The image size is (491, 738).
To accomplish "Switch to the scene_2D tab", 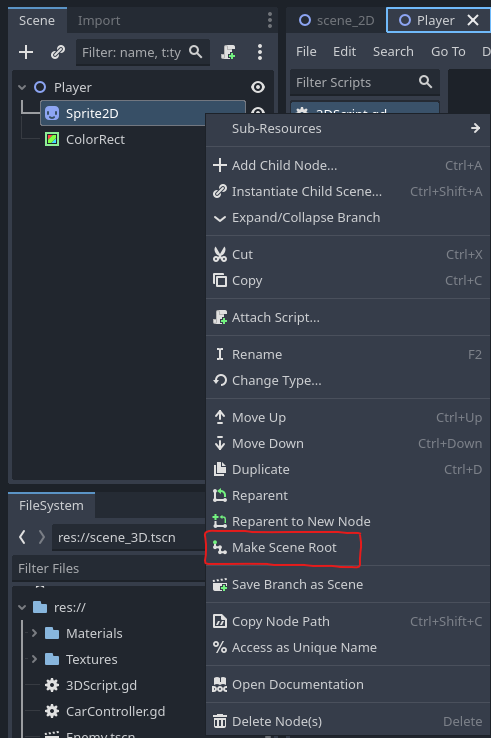I will [337, 20].
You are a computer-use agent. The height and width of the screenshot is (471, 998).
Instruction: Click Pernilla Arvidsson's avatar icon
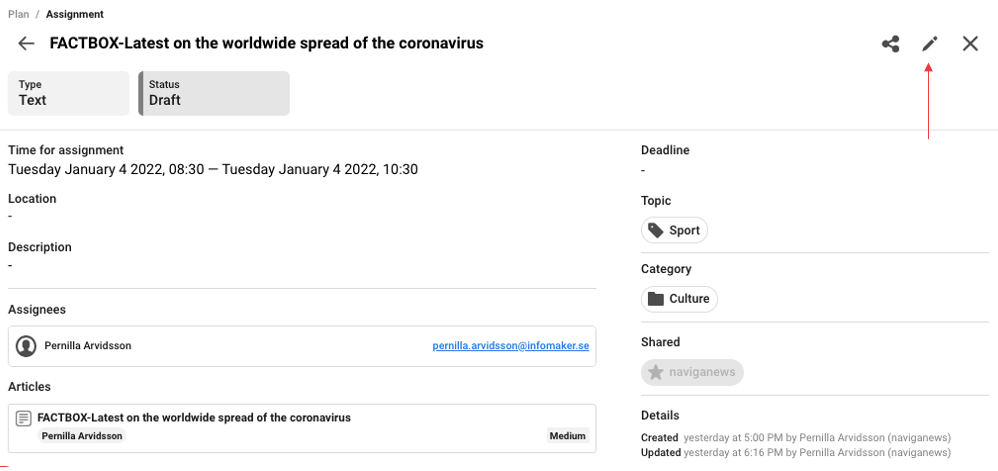coord(26,346)
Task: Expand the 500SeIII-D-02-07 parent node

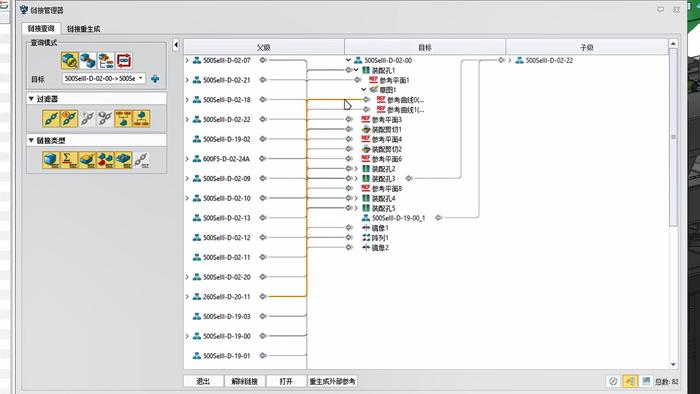Action: click(187, 60)
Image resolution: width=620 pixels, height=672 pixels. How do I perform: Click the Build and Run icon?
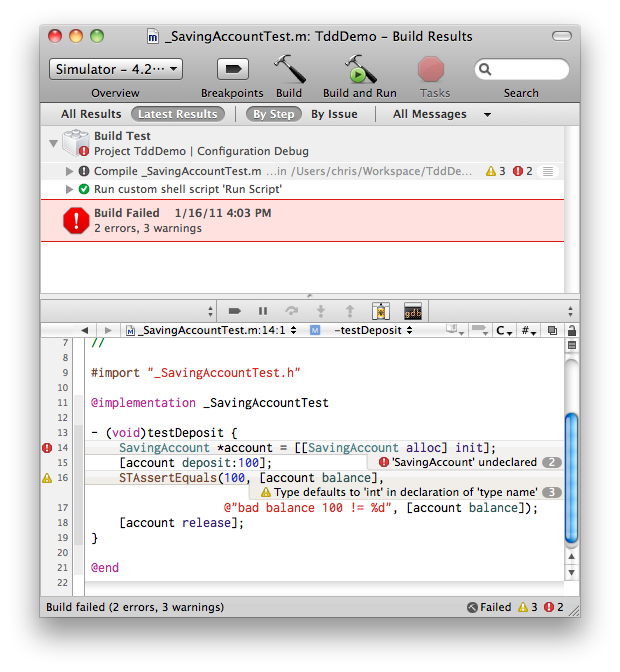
○ ○ ○ ○ ○ ○ ○
### What you are asked to do
Can you swap "Expand" for "Collapse" and reproduce the records from the line holding "Task: Expand the 500SeIII-D-02-07 parent node" through the end of the records, inclusive, with everything else unchanged? Leave the pictures out of your answer.

### Answer to the problem
Task: Collapse the 500SeIII-D-02-07 parent node

Action: click(187, 60)
Image resolution: width=620 pixels, height=672 pixels. How do I perform: Click the Build and Run icon?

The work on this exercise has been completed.